Dans certains cas, l'identité apparaît comme une ressource mobilisée de façon éventuellement violente pour parvenir à des fins économiques ou politiques, dans d'autres cas, elle semble plutôt fonder une barbarie illimitée prenant l'allure de la purification ethnique ou de massacres de masse, lourds d'une haine et d'une cruauté allant au-delà d'enjeux classiquement politiques ou économiques.

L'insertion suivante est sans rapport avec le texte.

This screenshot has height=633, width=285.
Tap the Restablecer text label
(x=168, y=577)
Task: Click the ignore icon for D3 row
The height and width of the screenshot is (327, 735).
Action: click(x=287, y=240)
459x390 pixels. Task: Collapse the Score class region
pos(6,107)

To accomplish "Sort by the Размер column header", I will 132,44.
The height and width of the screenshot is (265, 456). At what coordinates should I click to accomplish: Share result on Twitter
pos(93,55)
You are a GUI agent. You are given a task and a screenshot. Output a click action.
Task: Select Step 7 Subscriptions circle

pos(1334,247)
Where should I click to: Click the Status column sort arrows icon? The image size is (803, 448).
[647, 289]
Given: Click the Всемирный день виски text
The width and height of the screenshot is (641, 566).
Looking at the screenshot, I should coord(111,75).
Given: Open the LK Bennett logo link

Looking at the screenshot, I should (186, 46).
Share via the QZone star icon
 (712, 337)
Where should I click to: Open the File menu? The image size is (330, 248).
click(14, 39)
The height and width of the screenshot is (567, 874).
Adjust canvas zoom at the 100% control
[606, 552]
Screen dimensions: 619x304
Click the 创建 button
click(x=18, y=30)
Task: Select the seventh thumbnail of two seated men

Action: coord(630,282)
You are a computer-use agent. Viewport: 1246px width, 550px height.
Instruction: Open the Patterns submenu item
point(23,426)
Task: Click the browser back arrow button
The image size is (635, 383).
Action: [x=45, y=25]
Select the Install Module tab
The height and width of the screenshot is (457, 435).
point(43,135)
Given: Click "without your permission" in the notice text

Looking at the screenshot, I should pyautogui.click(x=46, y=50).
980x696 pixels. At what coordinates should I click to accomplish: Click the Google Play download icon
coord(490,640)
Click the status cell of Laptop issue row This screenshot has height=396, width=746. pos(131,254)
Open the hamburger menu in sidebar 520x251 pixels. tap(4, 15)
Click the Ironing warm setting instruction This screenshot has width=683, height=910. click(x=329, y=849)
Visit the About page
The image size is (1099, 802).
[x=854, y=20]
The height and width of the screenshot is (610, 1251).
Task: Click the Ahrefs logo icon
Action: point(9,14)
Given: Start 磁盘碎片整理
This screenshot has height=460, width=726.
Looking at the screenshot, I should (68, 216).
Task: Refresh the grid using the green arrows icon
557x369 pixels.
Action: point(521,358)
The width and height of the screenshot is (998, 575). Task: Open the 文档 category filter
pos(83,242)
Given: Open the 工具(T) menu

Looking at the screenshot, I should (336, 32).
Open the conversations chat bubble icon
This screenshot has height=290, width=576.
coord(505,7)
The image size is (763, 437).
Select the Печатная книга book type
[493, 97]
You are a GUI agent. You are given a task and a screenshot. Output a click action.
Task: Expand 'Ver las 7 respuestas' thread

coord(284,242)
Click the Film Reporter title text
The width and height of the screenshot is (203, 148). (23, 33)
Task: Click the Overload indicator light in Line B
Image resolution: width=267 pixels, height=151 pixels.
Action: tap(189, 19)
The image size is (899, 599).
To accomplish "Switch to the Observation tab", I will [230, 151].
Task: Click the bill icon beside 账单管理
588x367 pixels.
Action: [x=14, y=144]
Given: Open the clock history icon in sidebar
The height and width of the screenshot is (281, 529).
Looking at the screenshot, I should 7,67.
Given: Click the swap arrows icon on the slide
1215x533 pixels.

La violence apparaît enfin comme mode de distinction politique: Elle est une ressource de visibilité identitaire pour ceux qui la pratiquent mais elle permet, aussi, de reconnaître ceux qui la subissent. Elle permet de façon voyante d'imposer le groupe ethnique ou nationaliste sur l'échiquier politique et de disputer aux autres formations ethniques ou nationalistes voire régionalistes l'accès souvent étroit au champ politique. La violence acquiert ainsi une fonction intracommunautaire de distinction entre « vrai » et « faux » nationalistes, rejetant les formations et les individus plus modérés dans une indignité attentiste. La guerre tient autant aux haines entre groupes rivaux qu'à la volonté de chaque communauté de contester le club très fermé du pouvoir.

L'empreinte de la violence a cette fonction magique d'absorption des différences sociales, économiques ou politique pour ne faire émerger qu'une seule frontière communautaire, celle qui oppose les violents et les victimes, le groupe meurtrier et la communauté assassinée. La violence différencie donc, à peu de frais, les limites d'identités simplifiées, exclusives l'une à l'autre.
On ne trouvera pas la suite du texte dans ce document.